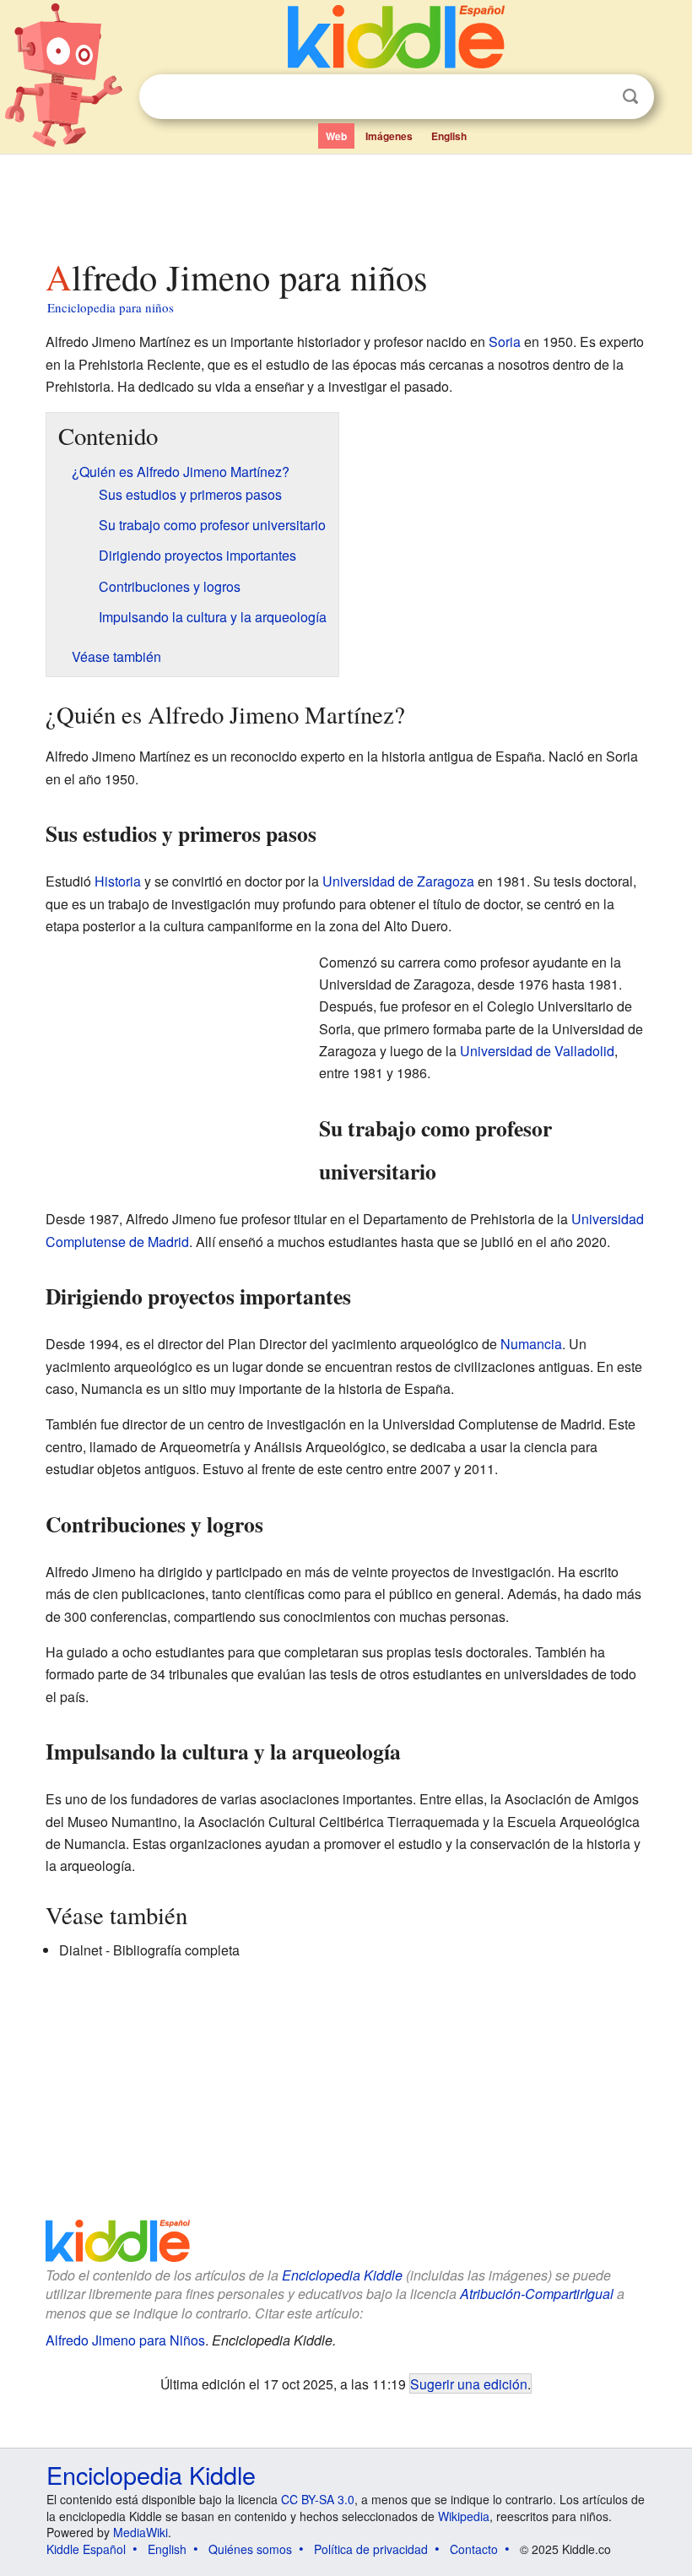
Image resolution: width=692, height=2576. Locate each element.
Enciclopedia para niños (110, 307)
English (449, 136)
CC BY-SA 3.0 (317, 2499)
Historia (118, 881)
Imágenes (389, 136)
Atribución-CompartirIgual (537, 2293)
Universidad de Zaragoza (398, 881)
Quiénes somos (250, 2549)
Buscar (630, 97)
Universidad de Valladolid (537, 1050)
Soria (505, 341)
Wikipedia (463, 2516)
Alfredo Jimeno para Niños (125, 2340)
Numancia (531, 1343)
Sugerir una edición (468, 2383)
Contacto (474, 2549)
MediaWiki (140, 2532)
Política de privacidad (371, 2549)
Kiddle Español (86, 2549)
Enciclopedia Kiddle (342, 2275)
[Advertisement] (346, 201)
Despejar (595, 97)
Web (336, 136)
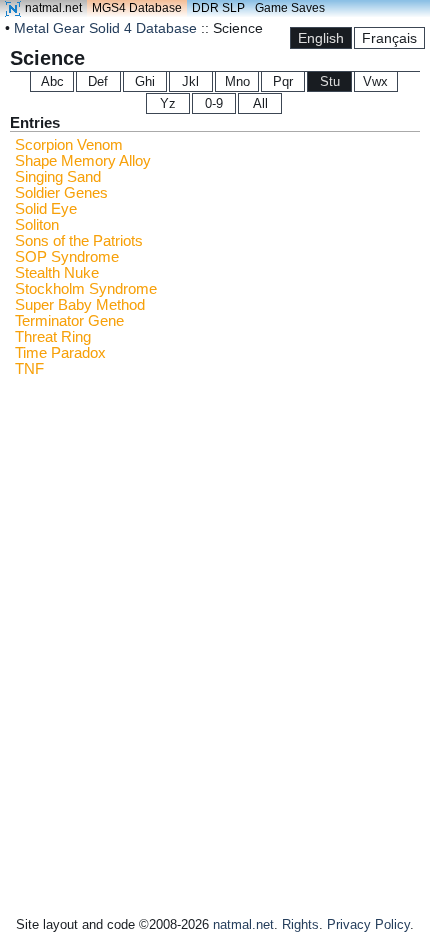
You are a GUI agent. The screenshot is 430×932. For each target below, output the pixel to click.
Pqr (283, 81)
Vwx (375, 81)
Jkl (190, 81)
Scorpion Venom (69, 145)
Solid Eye (46, 209)
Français (389, 38)
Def (98, 81)
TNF (29, 369)
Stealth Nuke (57, 273)
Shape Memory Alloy (83, 161)
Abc (52, 81)
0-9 (214, 103)
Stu (330, 81)
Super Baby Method (80, 305)
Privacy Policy (368, 924)
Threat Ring (53, 337)
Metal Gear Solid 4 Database (105, 28)
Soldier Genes (61, 193)
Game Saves (290, 8)
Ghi (145, 81)
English (321, 38)
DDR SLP (218, 8)
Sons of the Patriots (79, 241)
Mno (237, 81)
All (260, 103)
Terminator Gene (69, 321)
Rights (300, 924)
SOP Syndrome (67, 257)
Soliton (37, 225)
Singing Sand (58, 177)
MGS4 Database (137, 8)
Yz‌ (168, 103)
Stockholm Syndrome (86, 289)
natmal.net (53, 8)
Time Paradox (60, 353)
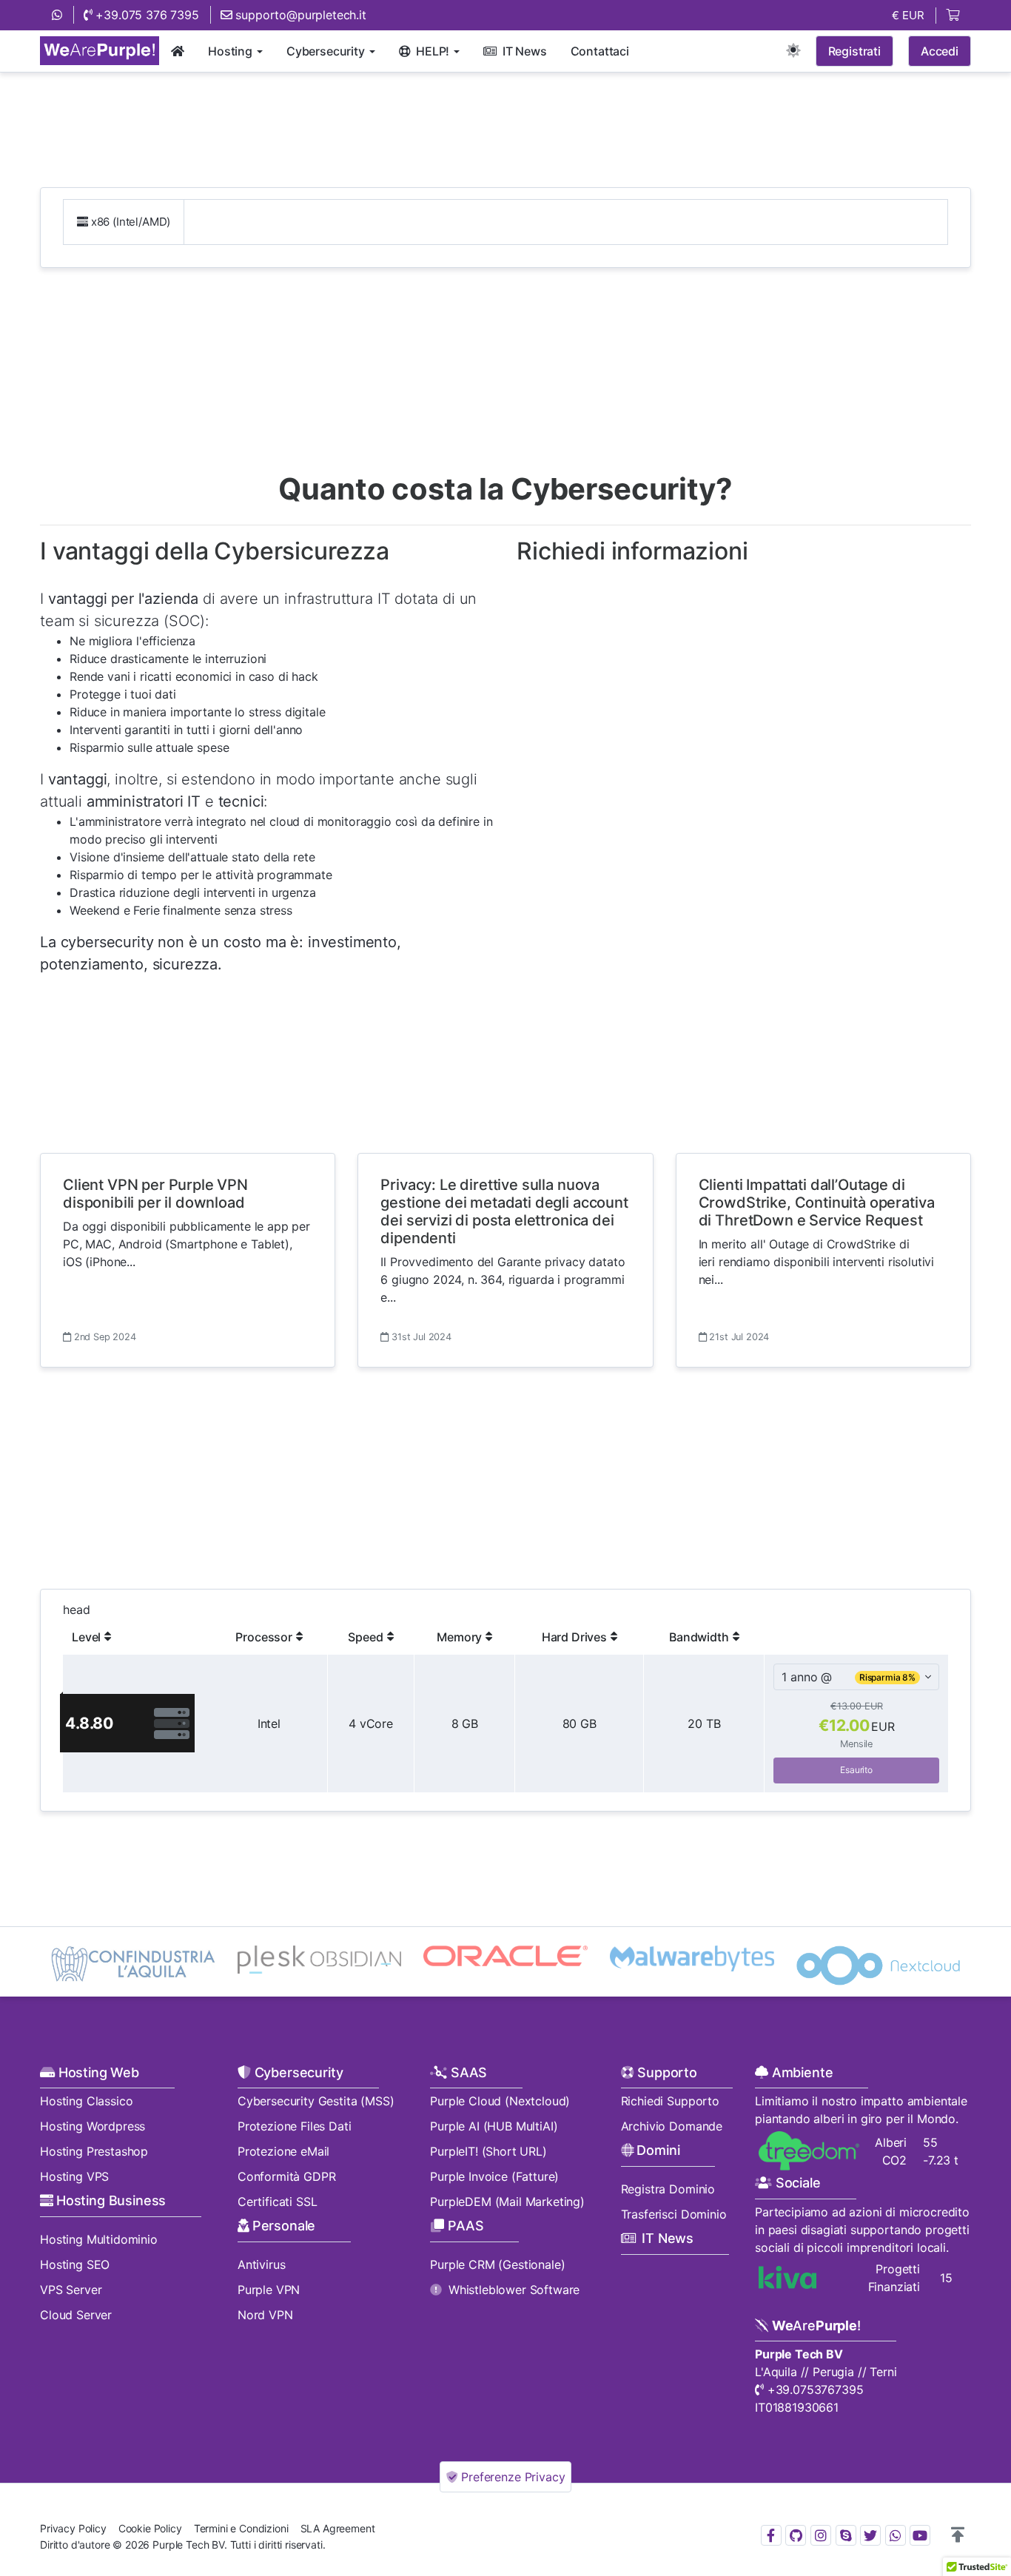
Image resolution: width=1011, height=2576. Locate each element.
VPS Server (70, 2289)
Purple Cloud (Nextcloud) (500, 2101)
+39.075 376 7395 (146, 14)
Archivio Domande (671, 2126)
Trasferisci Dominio (674, 2214)
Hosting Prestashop (94, 2151)
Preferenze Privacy (511, 2476)
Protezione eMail (283, 2151)
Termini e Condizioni (241, 2528)
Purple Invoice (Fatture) (494, 2176)
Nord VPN (265, 2314)
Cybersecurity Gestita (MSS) (316, 2101)
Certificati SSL (278, 2201)
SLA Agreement (337, 2528)
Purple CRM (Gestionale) (497, 2264)
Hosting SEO (75, 2264)
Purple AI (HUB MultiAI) (493, 2126)
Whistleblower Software (514, 2289)
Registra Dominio (668, 2189)
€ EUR (908, 15)
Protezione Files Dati (295, 2126)
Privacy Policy (73, 2528)
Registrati (854, 51)
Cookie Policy (150, 2528)
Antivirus (262, 2264)
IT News (667, 2238)
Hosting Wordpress (92, 2126)
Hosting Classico (86, 2101)
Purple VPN (269, 2289)
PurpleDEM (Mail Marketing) (507, 2201)
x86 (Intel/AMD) (129, 222)
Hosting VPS (74, 2176)
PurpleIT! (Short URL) (488, 2151)
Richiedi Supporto (670, 2101)
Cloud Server (76, 2314)
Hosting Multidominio (99, 2239)
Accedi (939, 51)
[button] (957, 2535)
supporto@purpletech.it (299, 14)
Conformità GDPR (287, 2176)
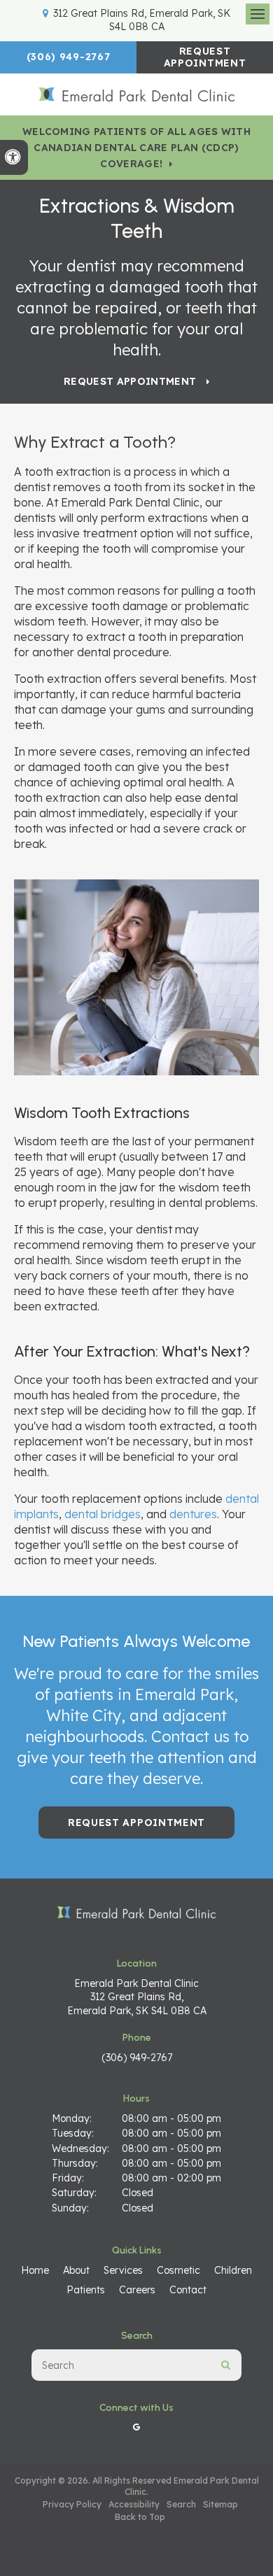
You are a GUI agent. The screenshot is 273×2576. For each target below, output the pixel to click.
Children (233, 2270)
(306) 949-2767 (69, 56)
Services (123, 2270)
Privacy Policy (72, 2504)
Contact (187, 2290)
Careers (137, 2290)
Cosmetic (178, 2270)
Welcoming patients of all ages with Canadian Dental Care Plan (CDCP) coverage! (136, 147)
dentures (193, 1514)
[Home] (136, 94)
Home (35, 2270)
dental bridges (102, 1514)
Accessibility (134, 2504)
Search (181, 2504)
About (76, 2270)
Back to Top (140, 2517)
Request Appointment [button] (205, 57)
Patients (85, 2290)
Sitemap (220, 2504)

◆ ◆ ◆ ◆ ◆

## EXERCISE DIRECTIONS
Look above for the line with "Shape Memory Alloy (83, 161)" and the line with "Singing Sand (58, 177)", and reproduce exactly those two lines plus every line between, nothing more.

## WRITTEN SOLUTION
Shape Memory Alloy (83, 161)
Abc (52, 81)
0-9 (214, 103)
Stu (330, 81)
Super Baby Method (80, 305)
Privacy Policy (368, 924)
Threat Ring (53, 337)
Metal Gear Solid 4 Database (105, 28)
Soldier Genes (61, 193)
Game Saves (290, 8)
Ghi (145, 81)
English (321, 38)
DDR SLP (218, 8)
Sons of the Patriots (79, 241)
Mno (237, 81)
All (260, 103)
Terminator Gene (69, 321)
Rights (300, 924)
SOP Syndrome (67, 257)
Soliton (37, 225)
Singing Sand (58, 177)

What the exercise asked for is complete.